Washington needs a new Voting Rights Act to help all voices be heard in local elections.
WASHINGTON is a few steps closer to a new Voting Rights Act this legislative session, but neither proposal moving through the Legislature is a perfect way to give minority voters the rights they deserve in their communities.
Lawmakers from both parties and both chambers have expressed a willingness to work together. Secretary of State Kim Wyman has said she wants to help facilitate the discussion toward a compromise. They should all be commended for trying to make sure voters in Washington have a fair chance at local government representation.
Democracy is stronger when all voices are clearly heard. But since 1994, all but 10 of Washington’s cities have been prohibited from substantially changing the way they count votes in their local elections.
The main problem with both proposals, House Bill 1800 and Senate Bill 5068, is that they might lead to more lawsuits against local governments. Lawsuits can help change discriminatory practices, but so can better laws.
Both Pasco and Yakima are moving toward more fair local election systems because of effective lawsuits.
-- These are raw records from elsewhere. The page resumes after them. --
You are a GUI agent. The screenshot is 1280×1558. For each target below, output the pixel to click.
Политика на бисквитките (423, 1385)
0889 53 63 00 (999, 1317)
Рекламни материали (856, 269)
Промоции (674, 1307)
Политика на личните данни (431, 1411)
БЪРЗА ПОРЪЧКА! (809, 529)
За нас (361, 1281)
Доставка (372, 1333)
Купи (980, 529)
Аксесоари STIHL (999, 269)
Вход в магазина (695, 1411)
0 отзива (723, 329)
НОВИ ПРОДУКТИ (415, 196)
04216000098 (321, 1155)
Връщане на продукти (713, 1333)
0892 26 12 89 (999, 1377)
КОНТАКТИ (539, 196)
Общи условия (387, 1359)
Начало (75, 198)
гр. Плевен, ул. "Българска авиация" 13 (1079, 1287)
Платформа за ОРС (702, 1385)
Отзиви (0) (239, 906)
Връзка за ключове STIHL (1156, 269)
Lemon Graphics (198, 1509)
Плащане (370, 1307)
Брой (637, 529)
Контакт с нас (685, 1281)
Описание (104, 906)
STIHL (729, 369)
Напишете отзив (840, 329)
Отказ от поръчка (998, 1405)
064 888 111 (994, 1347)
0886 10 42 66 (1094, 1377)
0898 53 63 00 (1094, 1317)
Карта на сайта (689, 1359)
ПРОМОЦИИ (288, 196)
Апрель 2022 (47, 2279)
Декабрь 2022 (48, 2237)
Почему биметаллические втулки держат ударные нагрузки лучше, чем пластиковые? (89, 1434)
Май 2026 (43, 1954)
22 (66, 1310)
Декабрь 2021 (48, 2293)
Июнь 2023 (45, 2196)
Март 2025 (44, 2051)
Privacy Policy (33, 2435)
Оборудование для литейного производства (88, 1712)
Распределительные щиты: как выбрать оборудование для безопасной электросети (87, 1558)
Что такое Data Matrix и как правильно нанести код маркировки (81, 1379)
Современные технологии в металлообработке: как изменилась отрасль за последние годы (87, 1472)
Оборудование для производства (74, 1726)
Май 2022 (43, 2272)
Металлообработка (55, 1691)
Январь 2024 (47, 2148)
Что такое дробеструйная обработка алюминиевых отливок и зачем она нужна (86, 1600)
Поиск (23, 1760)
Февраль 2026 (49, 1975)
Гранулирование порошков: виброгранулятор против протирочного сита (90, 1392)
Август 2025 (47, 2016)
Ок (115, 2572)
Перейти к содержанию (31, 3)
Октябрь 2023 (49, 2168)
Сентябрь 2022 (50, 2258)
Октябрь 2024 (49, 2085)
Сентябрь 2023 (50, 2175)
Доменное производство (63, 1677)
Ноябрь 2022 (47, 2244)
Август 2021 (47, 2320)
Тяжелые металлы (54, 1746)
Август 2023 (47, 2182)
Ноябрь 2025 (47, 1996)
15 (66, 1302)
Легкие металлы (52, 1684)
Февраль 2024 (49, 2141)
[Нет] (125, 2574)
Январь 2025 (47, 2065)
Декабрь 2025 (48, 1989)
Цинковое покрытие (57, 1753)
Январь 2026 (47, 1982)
Before voting-rights suits in those cities, Latino citizens found it nearly impossible to gain representation on their city councils even though they make up about a third of the voting-age population.
The problem in Pasco, and other small cities, is that people in local elections choose their candidates by district in primary elections, but the final choices are made in the general election by voters in the entire city.
Pasco City Manager Dave Zabell says a state law that would allow all Washington cities to change to a district voting system, instead of at-large voting, would be a good first step toward updating discriminatory systems. Both proposals seem to do that.
But, he adds, fixing election systems takes more than just allowing voting by district. “The problem is much more complicated than most people realize,” in part because every city is different, Zabell said.
Pasco spent nearly $500,000 to restructure its local election system under the guidance of a federal judge with help from political scientists, a demographer and the American Civil Liberties Union of Washington, which sued Pasco for the change. The results are better — and probably more fair — than the city would have accomplished on its own, according to Zabell. He thinks the lawsuit actually helped perfect the process.
Voting-rights legislation is complex and important. Getting it right, without leading to unintended consequences and unnecessary lawsuits, is going to be a heavy lift. The Legislature should finally make it easier. Good luck getting it right.